REQUIRED WORK
Check each line of the material. Copy those containing "item".

= = =

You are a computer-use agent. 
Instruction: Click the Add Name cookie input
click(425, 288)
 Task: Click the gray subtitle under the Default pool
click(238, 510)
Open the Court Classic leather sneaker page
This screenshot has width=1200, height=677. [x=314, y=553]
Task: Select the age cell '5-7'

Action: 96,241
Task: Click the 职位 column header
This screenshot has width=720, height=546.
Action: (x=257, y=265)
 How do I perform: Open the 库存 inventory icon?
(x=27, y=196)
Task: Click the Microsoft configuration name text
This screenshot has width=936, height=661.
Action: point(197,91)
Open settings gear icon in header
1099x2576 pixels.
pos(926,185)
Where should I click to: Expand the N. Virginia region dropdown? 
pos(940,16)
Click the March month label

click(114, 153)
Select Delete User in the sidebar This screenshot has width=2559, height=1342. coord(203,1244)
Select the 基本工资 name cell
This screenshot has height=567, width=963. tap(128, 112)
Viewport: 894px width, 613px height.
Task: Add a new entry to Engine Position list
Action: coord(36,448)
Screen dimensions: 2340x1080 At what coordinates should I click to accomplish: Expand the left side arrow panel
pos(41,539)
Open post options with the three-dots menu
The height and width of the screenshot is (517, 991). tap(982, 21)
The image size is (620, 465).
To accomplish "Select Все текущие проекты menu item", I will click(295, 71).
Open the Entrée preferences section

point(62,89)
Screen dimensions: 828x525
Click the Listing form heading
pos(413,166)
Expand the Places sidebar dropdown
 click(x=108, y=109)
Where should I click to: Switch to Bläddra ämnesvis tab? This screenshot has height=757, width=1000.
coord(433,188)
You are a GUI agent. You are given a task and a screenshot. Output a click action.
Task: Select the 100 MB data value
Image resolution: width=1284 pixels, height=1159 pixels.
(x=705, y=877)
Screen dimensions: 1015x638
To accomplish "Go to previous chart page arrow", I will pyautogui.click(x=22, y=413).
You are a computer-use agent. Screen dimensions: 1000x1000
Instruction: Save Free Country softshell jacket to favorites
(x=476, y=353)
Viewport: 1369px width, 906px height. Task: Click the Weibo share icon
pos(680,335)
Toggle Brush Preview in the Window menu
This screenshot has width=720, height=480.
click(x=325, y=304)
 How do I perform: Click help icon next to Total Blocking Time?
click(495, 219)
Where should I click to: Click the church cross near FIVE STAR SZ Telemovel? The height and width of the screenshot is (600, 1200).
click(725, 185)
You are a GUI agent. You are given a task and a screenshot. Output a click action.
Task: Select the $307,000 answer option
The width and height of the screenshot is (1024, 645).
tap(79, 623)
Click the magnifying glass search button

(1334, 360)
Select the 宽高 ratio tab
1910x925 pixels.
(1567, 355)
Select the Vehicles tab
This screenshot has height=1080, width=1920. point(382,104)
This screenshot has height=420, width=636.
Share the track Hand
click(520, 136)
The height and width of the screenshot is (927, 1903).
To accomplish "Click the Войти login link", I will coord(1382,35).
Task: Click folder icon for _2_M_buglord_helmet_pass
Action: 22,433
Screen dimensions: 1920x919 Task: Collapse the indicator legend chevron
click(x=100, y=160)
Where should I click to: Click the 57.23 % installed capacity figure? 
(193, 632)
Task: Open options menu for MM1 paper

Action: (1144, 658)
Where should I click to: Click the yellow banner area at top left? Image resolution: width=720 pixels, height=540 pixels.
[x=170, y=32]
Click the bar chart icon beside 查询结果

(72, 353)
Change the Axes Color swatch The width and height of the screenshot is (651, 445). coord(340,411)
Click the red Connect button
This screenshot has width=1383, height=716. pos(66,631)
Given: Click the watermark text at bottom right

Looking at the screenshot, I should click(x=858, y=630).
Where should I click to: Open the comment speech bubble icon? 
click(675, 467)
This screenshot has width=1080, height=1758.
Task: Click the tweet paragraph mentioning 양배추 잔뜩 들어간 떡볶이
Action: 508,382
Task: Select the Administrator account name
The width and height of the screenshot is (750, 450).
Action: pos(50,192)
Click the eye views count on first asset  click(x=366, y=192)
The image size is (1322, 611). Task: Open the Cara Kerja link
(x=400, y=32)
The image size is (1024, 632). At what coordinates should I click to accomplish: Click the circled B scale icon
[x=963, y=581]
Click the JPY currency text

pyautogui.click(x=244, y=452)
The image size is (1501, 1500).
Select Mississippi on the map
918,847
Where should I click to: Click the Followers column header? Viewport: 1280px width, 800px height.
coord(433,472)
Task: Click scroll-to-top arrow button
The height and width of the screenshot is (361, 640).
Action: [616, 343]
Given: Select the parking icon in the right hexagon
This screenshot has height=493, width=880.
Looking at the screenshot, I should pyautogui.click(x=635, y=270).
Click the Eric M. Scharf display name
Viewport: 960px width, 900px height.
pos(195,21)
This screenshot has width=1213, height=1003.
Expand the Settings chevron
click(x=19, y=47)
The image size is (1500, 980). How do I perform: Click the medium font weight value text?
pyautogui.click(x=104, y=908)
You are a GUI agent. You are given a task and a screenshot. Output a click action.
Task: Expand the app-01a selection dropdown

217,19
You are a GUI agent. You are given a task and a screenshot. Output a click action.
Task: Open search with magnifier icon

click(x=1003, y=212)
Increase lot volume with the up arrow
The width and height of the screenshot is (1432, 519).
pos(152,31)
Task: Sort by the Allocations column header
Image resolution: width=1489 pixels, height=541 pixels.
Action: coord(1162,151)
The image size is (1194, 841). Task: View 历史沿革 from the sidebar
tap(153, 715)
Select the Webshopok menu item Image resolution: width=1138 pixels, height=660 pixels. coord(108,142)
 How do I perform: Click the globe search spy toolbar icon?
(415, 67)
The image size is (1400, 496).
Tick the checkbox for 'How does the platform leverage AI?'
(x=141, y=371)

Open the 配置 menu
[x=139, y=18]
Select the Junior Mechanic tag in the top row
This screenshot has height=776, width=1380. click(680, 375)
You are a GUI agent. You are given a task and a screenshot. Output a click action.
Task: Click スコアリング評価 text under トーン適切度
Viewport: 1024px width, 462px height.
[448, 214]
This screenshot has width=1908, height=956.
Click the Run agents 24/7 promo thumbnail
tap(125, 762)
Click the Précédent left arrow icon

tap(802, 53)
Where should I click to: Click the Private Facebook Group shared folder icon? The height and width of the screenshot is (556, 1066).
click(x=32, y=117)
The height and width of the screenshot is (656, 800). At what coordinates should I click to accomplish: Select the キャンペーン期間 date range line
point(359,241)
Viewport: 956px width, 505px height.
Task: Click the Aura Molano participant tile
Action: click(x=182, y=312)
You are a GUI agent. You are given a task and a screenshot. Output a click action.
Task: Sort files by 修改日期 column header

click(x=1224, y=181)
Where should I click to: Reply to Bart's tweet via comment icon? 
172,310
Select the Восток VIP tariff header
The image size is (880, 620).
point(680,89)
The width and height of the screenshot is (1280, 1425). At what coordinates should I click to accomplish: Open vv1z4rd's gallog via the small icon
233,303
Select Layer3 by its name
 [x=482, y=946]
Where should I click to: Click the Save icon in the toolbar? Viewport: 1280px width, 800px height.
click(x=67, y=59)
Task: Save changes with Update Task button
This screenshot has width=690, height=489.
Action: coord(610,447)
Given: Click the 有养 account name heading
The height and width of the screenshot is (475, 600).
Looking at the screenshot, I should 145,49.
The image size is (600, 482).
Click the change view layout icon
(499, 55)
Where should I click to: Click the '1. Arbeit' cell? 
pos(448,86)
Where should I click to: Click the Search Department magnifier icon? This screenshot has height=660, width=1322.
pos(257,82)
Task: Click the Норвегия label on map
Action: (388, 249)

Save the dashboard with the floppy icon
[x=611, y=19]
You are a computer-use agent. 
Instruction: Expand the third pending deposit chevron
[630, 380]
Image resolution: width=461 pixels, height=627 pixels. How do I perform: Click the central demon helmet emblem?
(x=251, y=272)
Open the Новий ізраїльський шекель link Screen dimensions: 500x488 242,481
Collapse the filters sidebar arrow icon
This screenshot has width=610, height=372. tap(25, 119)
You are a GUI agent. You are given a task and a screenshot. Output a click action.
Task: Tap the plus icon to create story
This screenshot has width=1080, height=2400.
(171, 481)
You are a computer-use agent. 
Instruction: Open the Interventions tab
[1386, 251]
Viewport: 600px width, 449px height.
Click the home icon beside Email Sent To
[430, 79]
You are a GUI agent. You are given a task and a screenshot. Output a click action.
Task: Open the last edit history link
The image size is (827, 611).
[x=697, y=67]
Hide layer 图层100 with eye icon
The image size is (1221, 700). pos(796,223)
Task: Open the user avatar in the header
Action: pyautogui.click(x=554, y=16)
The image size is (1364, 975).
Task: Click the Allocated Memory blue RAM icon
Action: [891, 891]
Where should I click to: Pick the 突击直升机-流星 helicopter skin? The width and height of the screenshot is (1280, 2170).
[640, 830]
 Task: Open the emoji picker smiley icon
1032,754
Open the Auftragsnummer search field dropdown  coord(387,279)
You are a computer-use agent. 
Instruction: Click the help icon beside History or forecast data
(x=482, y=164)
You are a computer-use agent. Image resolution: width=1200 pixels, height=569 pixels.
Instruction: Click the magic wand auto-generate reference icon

= = =

REPLY TO THE EXERCISE
To accomplish "Select Все текущие проекты menu item", I will click(295, 71).
Select the Webshopok menu item Image resolution: width=1138 pixels, height=660 pixels. coord(108,142)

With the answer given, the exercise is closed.